Post drängt Kunden zu Online-Banking

Dortmund..  Hundertausende Privatkunden der Postbank müssen sich auf höhere Kosten im Zahlungsverkehr einstellen. Ab dem 1. April bittet das einstige Staatsunternehmen, das heute mehrheitlich der Deutschen Bank gehört, alle Inhaber von Girokonten zur Kasse, die ihren Zahlungsverkehr über Papierbelege und nicht per Online-Banking durchführen. Der Bonner Bankkonzern verlangt dann für jede Überweisungen, alle Scheck- und Wechseleinzüge sowie die erste Dauerauftrag-Nutzung jeweils 99 Cent. Bislang waren diese Buchungsposten kostenlos – egal ob auf Papier oder online.
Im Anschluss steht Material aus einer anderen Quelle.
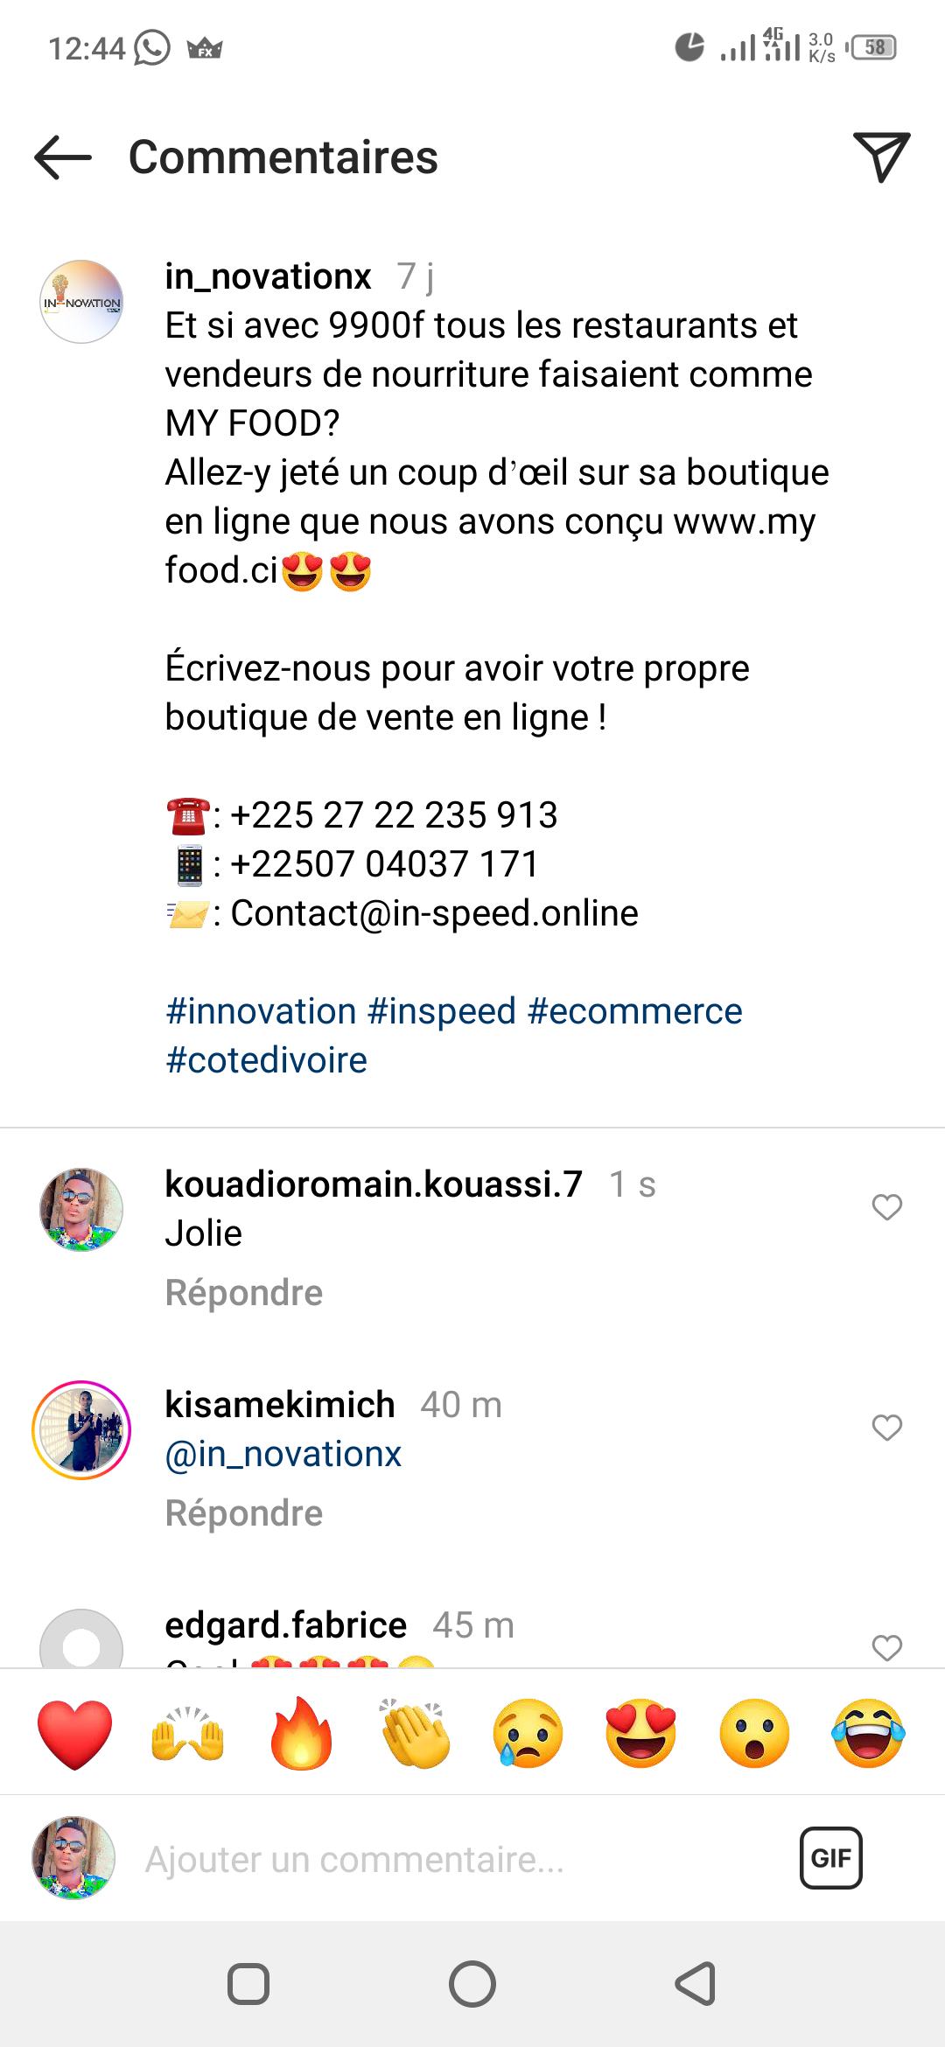Reply to the "Jolie" comment
The image size is (945, 2047).
pos(244,1293)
Verbraucherschützer gehen davon aus, dass die Postbank ihre Kunden dadurch zum Online-Banking drängen will. „Das ist für die Postbank wie für alle anderen Geldinstitute schlichtweg billiger. Zahlungsvorgänge auf Papier sind für die Banken in der Summe teuer“, sagt Finanzjurist Markus Feck von der Verbraucherzentrale NRW.

Betroffen sind alle Inhaber eines Postbank-Girokontos. Die Kunden werden derzeit über die Änderungen informiert – übrigens ganz herkömmlich auf Papier. Wer nicht innerhalb von zwei Monaten Widerspruch einlegt, für den erfolgt die Umstellung automatisch. Kunden, die der Änderung der Entgeltregelung widersprechen, riskieren nach Einschätzung der Verbraucherzentrale die Kündigung des Kontos durch die Postbank. Durch die neue Regel benachteiligt sein dürften in erster Linie ältere Postbank-Kunden, die nicht mit dem Online-Banking vertraut sind oder keinen Zugang zum Internet haben. Ärgerlich sind die Extrakosten für Papierbelege aber auch für viele Menschen, denen das weltweite Netz für ihre Geldschäfte zu unsicher erscheint. Ob sich die Postbank mit der Einführung der Papiergebühren einen Gefallen tut, halten Verbraucherschützer daher auch für zweifelhaft. Markus Feck: „Die Postbank spielt damit allen Sparkassen und Genossenschaftsbanken mit ihrem dichten Filialnetz vor Ort in die Hände.“

Die Postbank verteidigte den Aufschlag mit hohen Bearbeitungskosten und rückläufiger Nutzung. „Nur noch 3,9 Prozent aller Überweisungen bei uns werden auf Papier getätigt“, sagte ein Unternehmenssprecher der WR. Das Giro-Konto habe sich bisher über die Einlagen finanziert, mit denen die Postbank auf dem Kapitalmarkt eine Rendite erzielen könne. Dies sei angesichts historisch niedriger Zinsen nicht mehr möglich.